Monday, March 12, 2012

The Beatles, Abbey Road (1969)

Abbey Road is arguably The Beatles' most fully realised album. From the menacing crawling bass line of Come Together at its opening to McCartney's hidden love song to Her Majesty that closes the album we are taken on a tour of the musical genius that was The Beatles. Sometimes criticised for lacking cohesion, as if by this late stage the four Beatles were simply acting as four solo artists rather than as a band, for my money that description is more fitting for the diffuse and sprawling eponymous 1968 album The Beatles (affectionately known as The White Album). Here there is much greater fusion where the distinctive stamp of each artist is clearly recognisable yet "The Beatles sound" is here in a way never captured on any of the post-breakup solo outings.


Here we have not one but two of George Harrison's finest songs. Something is a beautiful love song with an incandescent guitar solo whose bent notes are exquisitely touching. And the sunshine bounces off the gently lilting Here Comes the Sun giving The Beach Boys a run for their money with the joyful refrain, "Sun! Sun! Sun, here we come!" Standing in the shadow of the powerhouse songwriting duo of Lennon and McCartney, George did not always get his due but his genius is evidenced on the strength of these two songs alone.

McCartney's Maxwell's Silver Hammer is a piece of macabre British comedy whose darkness is obscured only by its happy music hall melody. And what wonderful rhyming couplets! "PC 31 says we caught a dirty one"; "Rose and Valerie screaming from the gallery." Oh Darling's aching cry shows once again that Paul was a screamer as much as a balladeer. Once Paul really opened his throat, Little Richard was never very far away Even the obligatory Ringo novelty number Octopus's Garden, is a mini masterpiece of innocence with its country lilt and undersea setting. "We would be warm / below the storm / in our little hideaway beneath the waves." The first side (yes kids, records used to have two sides) closes with the pealing bell-like guitar part of I Want You (She's So Heavy). It breaks into two haunting Latino shuffles reminiscent of Santana and then rolls on and on in a seemingly endless dramatic oceanic swelling until its sudden aural cutoff, eschewing all accepted wisdom about how a song should end.

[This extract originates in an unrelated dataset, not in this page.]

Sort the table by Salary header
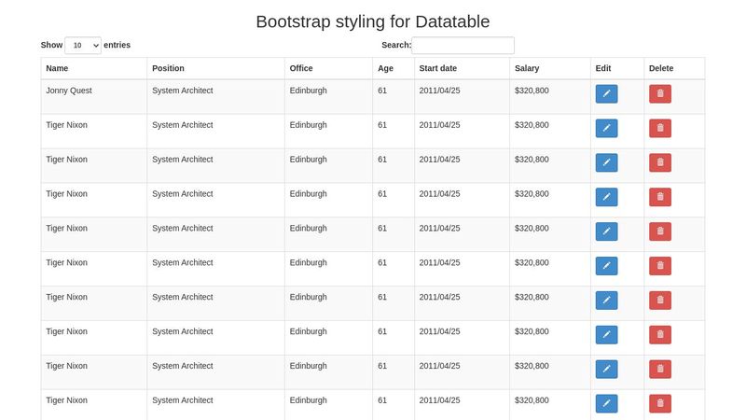 [527, 68]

The advent of the CD meant the loss of that reflective hiatus between side 1 and side 2 which used to leave the listener with a pause either of eager anticipation or "let's see if things improve." Here it was definitely eager anticipation. Where Side 1 of Abbey Road is clearly six separate songs, Side 2 is more like a suite with most if its songs seamlessly connecting into each other. Even though the melodic changes are quite abrupt, somehow it all holds together. After Harrison's aforementioned Here Comes the Sun we have the trippy Because with the feel of an outtake from Magical Mystery Tour. "Because the world is round it turns me on." The extended suite of songs that make up most of Side 2 sees one marvellous Lennon-McCartney musical idea (mostly McCartney) seamlessly flowing into the next whether rocking out to Polythene Pam (with its self-parodying ''Yeah yeah yeah") or drifting on the shimmering melody of Lennon's The Sun King. She Came In Through the Bathroom Window is such a great undeveloped song idea at under 2 minutes, it's no wonder Joe Cocker had to give it an extended treatment.

This masterpiece of a record is in fact The Beatles' swan song. Let it Be, though released later (1970) was recorded earlier so in Abbey Road we have the true "last Beatles album." Rather than the almost exasperated message "Let's just let it be" the last message we are left with on the appropriately titled The End is a more philosophical reflection, "And in the end the love you take is equal to the love you make." So ended a remarkably short seven years (1962-1969) that changed the world. Was it really such a short space of time? I give this stone classic a well deserved five stars.